Paris (AFP) – Presiden Prancis Emmanuel Macron pada Sabtu (23 Juli) mengatakan kepada timpalannya dari Iran Ebrahim Raisi bahwa menghidupkan kembali kesepakatan penting 2015 tentang kemampuan nuklir Teheran “masih mungkin” tetapi harus terjadi “sesegera mungkin”.
Macron juga “menyatakan kekecewaannya” atas tidak adanya kemajuan setelah penangguhan pembicaraan di Wina dan menggarisbawahi perlunya Iran untuk kembali ke perjanjian dan mengimplementasikan komitmen nuklirnya, menurut pernyataan kepresidenan Prancis.

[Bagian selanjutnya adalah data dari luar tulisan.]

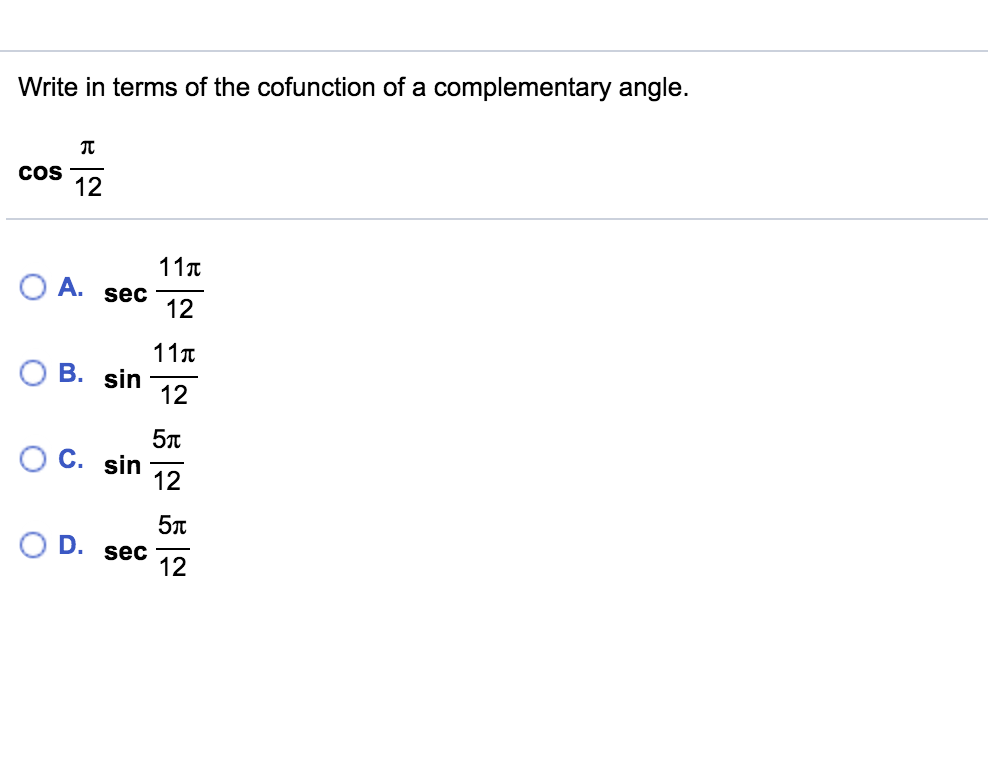The width and height of the screenshot is (988, 782).
Task: Click the denominator 12 in option D
Action: [x=172, y=566]
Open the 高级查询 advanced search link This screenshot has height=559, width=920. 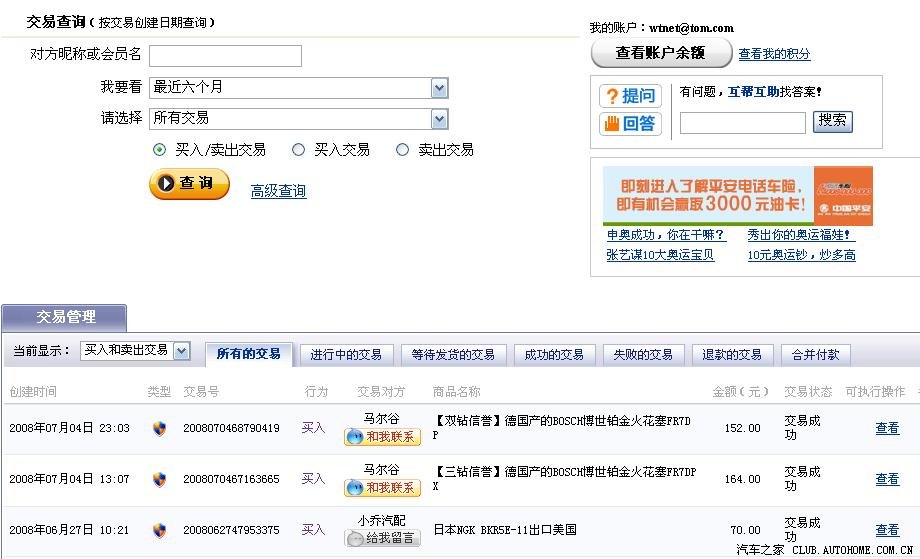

Panggilan telepon pemimpin Prancis dengan Raisi terjadi ketika negosiasi di Wina antara Iran dan kekuatan dunia termasuk Amerika Serikat telah terhenti sejak Maret.
Kesepakatan 2015 bertujuan untuk mencegah Iran mengembangkan kemampuan untuk memperoleh bom atom dengan imbalan pencabutan sanksi yang telah membuat ekonominya tertatih-tatih.
Tetapi mantan presiden Donald Trump secara sepihak menarik Amerika Serikat dari perjanjian itu pada 2018 dan menerapkan kembali sanksi, membuat Teheran mulai membatalkan komitmennya.
Pada bulan Juni, Qatar menjadi tuan rumah pembicaraan tidak langsung antara Amerika Serikat dan Iran dalam upaya untuk memulai kembali upaya diplomatik di Wina, tetapi diskusi terputus setelah dua hari tanpa terobosan.
Kepresidenan Iran mengatakan Raisi “mengutuk posisi dan tindakan tidak konstruktif Amerika Serikat dan negara-negara Eropa” selama percakapan dua jamnya dengan Macron pada hari Sabtu.
Pekan lalu, seorang pejabat Iran mengatakan Teheran memiliki kapasitas teknis untuk membuat bom nuklir tetapi mengklarifikasi bahwa mereka belum memutuskan untuk membuatnya.
Kementerian luar negeri Iran mengatakan “tidak ada perubahan” dalam kebijakan nuklirnya, mengacu pada keputusan Islam yang melarang “senjata pemusnah massal”.